**CONSIGNES**:
- 1) D'après la lettre de Voltaire, de quel roi de France parle le manuscrit ?
- 2) Reproduisez la lettre de Voltaire depuis « 2977. — À M. » jusqu'à « branche des Bourbons. ».
- 3) Traduisez en anglais cette phrase de la lettre de Voltaire : « Ils ont fait courir partout un manuscrit digne de la plus vile canaille, sous le nom de la Pucelle d’Orléans. »

**TEXTE À LIRE**:
Correspondance de Voltaire/1755/Lettre 2977

Correspondance de Voltaire/1755
Correspondance : année 1755GarnierŒuvres complètes de Voltaire, tome 38 (p. 430).
2977. — À M. TRONCHIN DE LYON[1].
8 août 1755.

Les La Beaumelle et autres ont eu la barbarie de me poursuivre jusqu’au pied des Alpes. Ils ont fait courir partout un manuscrit digne de la plus vile canaille, sous le nom de la Pucelle d’Orléans. Voici ce qu’on y trouve. C’est de Charles VII, roi de France, dont il s’agit. Le laquais qui a composé ces vers n’est pas obligé de savoir que Charles VII n’est point de la branche des Bourbons.


Charle amoureux d’une gueuse fanée
Dort en Bourbon la grasse matinée.
Et saint Louis, le saint et bon apôtre,
À ses Bourbons en pardonne bien d’autre.

[Enregistrements pour repérer les objets décrits]
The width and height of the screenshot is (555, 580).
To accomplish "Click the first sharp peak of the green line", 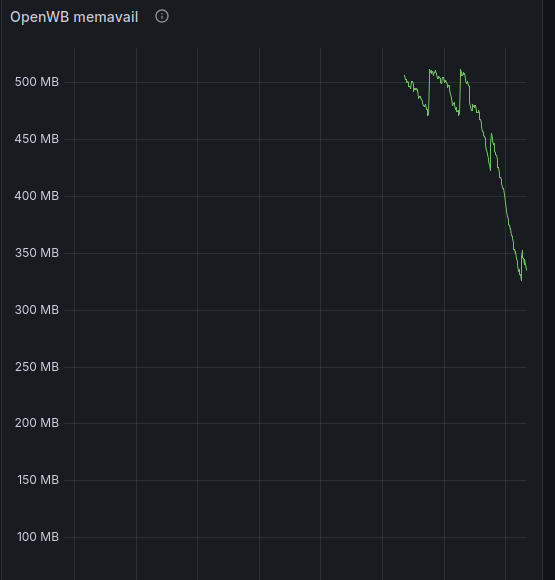I will point(430,70).
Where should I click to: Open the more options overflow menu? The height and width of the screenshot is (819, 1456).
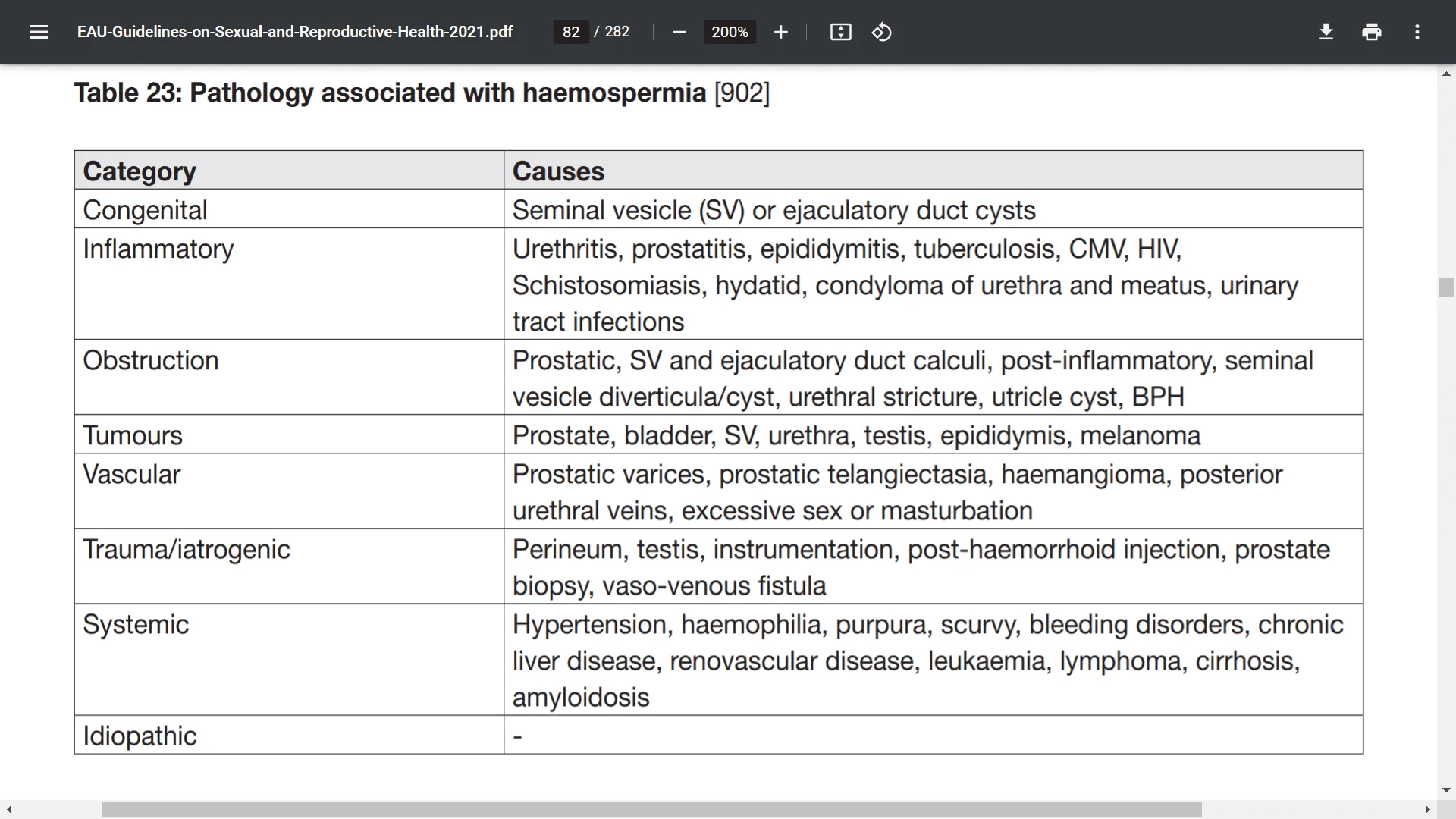1417,32
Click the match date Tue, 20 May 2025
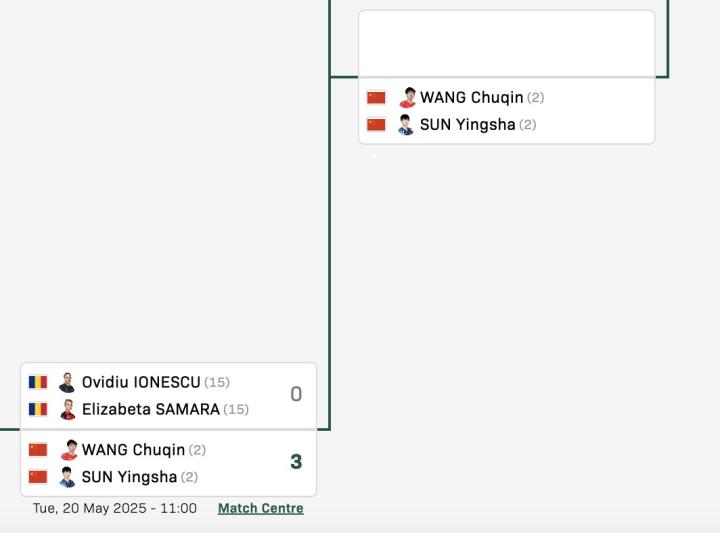Screen dimensions: 720x533 click(114, 508)
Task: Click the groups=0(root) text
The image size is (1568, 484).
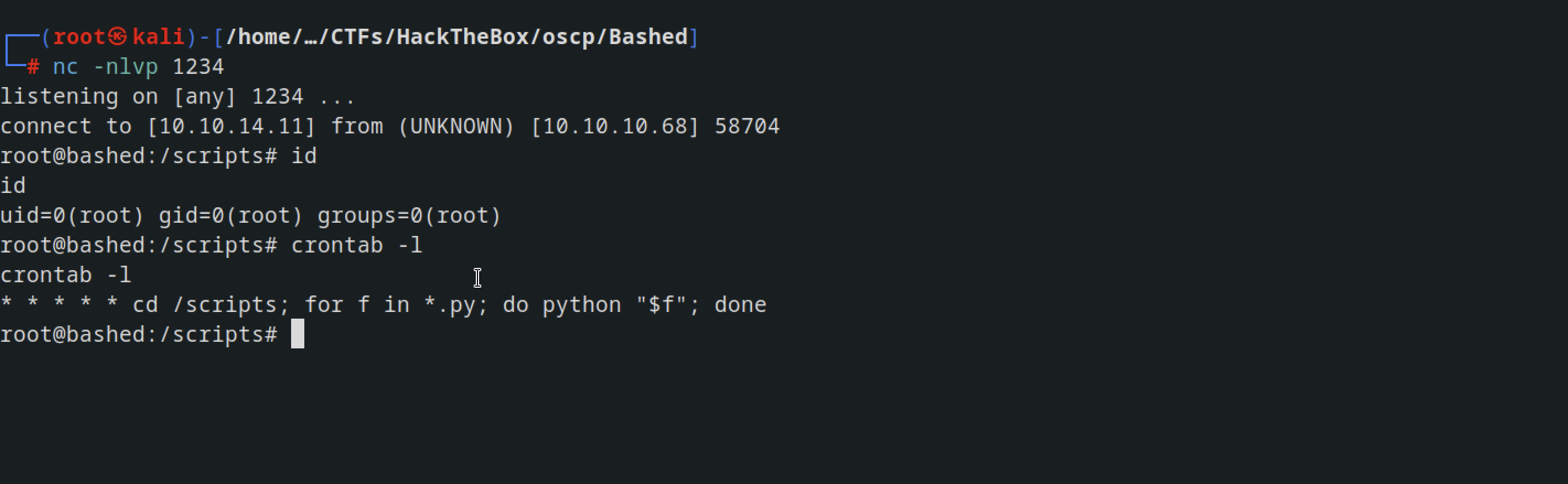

**RÉPONSES PAR CONSIGNE**:
- 1) Charles VII.

- 2)
2977. — À M. TRONCHIN DE LYON[1].
8 août 1755.

Les La Beaumelle et autres ont eu la barbarie de me poursuivre jusqu’au pied des Alpes. Ils ont fait courir partout un manuscrit digne de la plus vile canaille, sous le nom de la Pucelle d’Orléans. Voici ce qu’on y trouve. C’est de Charles VII, roi de France, dont il s’agit. Le laquais qui a composé ces vers n’est pas obligé de savoir que Charles VII n’est point de la branche des Bourbons.

- 3) They have circulated everywhere a manuscript worthy of the vilest rabble, under the name of the Maid of Orléans.